* [SET OF TASKS]
- a) Answer these questions from the winter weather updates, one line each:
(i) At 7pm, roughly what share of all reported Entergy outages were in the ArkLaMiss?
(ii) Into what place near Pine Bluff does the narrow band of intense snowfall extend?
(iii) On what day should roads begin a more noticeable clearing?
- b) Based on the winter weather updates, is each statement below correct? Answer yes or no, and quote the words that settle it.
(i) Winds are expected to rise to about 10 mph overnight.
(ii) Tomorrow's sleet/snow accumulations could total more than an inch.
(iii) Secondary roads are expected to be in better shape than highly traveled roads.

** START PASSAGE PROVIDED **

We’re still expecting some patchy light sleet/snow across portions of north Louisiana tomorrow, as the upper level “leftovers” from this event move east. Accumulations, if any, should be light (less than 0.5″ total). However, any additional accumulations are unwelcome atop the significant ice accumulations we’ve already seen.
UPDATE (8:14p, Wednesday): Most of the area’s wintry precipitation is drawing to a close this evening, but has left a mark on the region. Ice accumulations are causing widespread power outages across much of Louisiana, including in the ArkLaMiss.
At 7pm, nearly 61% of all reported Entergy outages were in the ArkLaMiss. Residents should prepare for possible power outages overnight, even in areas where the freezing rain and sleet have ended. Winds will increase to around 10 mph overnight, leading to the potential of snapped tree limbs and power lines due to the excessive weight.
Road conditions will continue to worsen overnight. On highly traveled roads, conditions are better; however, areas of black ice will be particularly dangerous. On secondary and less traveled roads, the ice and snowpack from the week may make them impassable. Avoid all unnecessary travel through tomorrow morning. Temperatures will climb above freezing briefly tomorrow, but the combination of a light wintry mix and overcast skies won’t allow for much improvement through the day.
Roads should begin a more noticeable clearing by Friday, as highs climb back into the upper 30s and sunshine returns to the area.
In the meantime, conserve energy and warmth in your home overnight.
UPDATE (1:40p, Wednesday): Widespread wintry mix continues across the region. Freezing rain, with occasional rain, continues in our southern parishes. Meanwhile, areas along the I-20 corridor have seen a consistent freezing rain/sleet mix. Farther northward, snow with some sleet continues across southern Arkansas. This afternoon, a narrow band of intense snowfall extends from far northern Calhoun and Ouachita counties northeastward into central Arkansas near Pine Bluff. Near whiteout conditions have been observed, at times.
Additional accumulations will continue through late afternoon and early evening, with significant ice accretion potentially leading to additional power outages across the area. While main roads remain passable for now, the entire region will drop well below freezing tonight.
UPDATE (11:30a, Wednesday): Precip is now largely changing over to freezing rain, with some sleet mixing in. Still seeing ongoing snow/sleet into southern Arkansas, but many of us are seeing freezing rain. We still have multiple hours of steady precip to go.
UPDATE (8:30a, Wednesday): More of the same, with moderate to heavy precipitation continuing.
UPDATE (8:00a, Wednesday): Precipitation has now filled into a large chunk of the ArkLaMiss. We’re getting reports of everything from snow, sleet and freezing rain. Roads will continue to get worse from here, so exercise extreme caution if you have to travel. If you can stay home today, that’s recommended.

** END PASSAGE PROVIDED **
** START ENTRIES PROVIDED **

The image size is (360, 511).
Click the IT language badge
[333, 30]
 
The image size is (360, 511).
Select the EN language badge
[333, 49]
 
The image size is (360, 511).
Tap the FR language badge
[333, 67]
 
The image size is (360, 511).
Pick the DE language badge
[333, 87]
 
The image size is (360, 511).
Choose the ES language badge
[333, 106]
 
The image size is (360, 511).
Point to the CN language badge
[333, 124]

** END ENTRIES PROVIDED **
** START ENTRIES PROVIDED **

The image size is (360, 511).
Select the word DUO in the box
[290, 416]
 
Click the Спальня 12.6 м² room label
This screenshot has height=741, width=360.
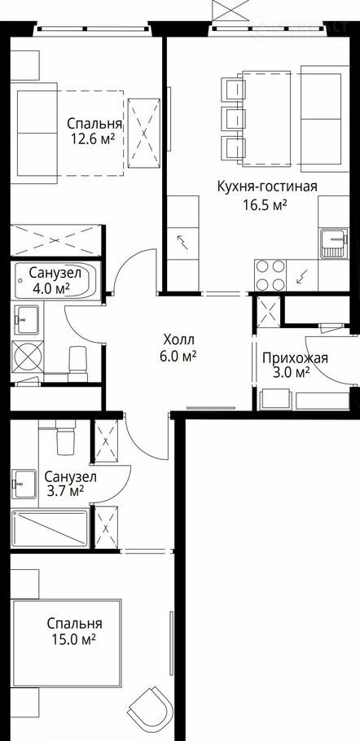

** END ENTRIES PROVIDED **

* [ANSWERS BELOW]
- a)
(i) Nearly 61%
(ii) Central Arkansas
(iii) Friday

- b)
(i) Yes: "Winds will increase to around 10 mph overnight"
(ii) No: "Accumulations, if any, should be light (less than 0.5″ total)."
(iii) No: "On highly traveled roads, conditions are better"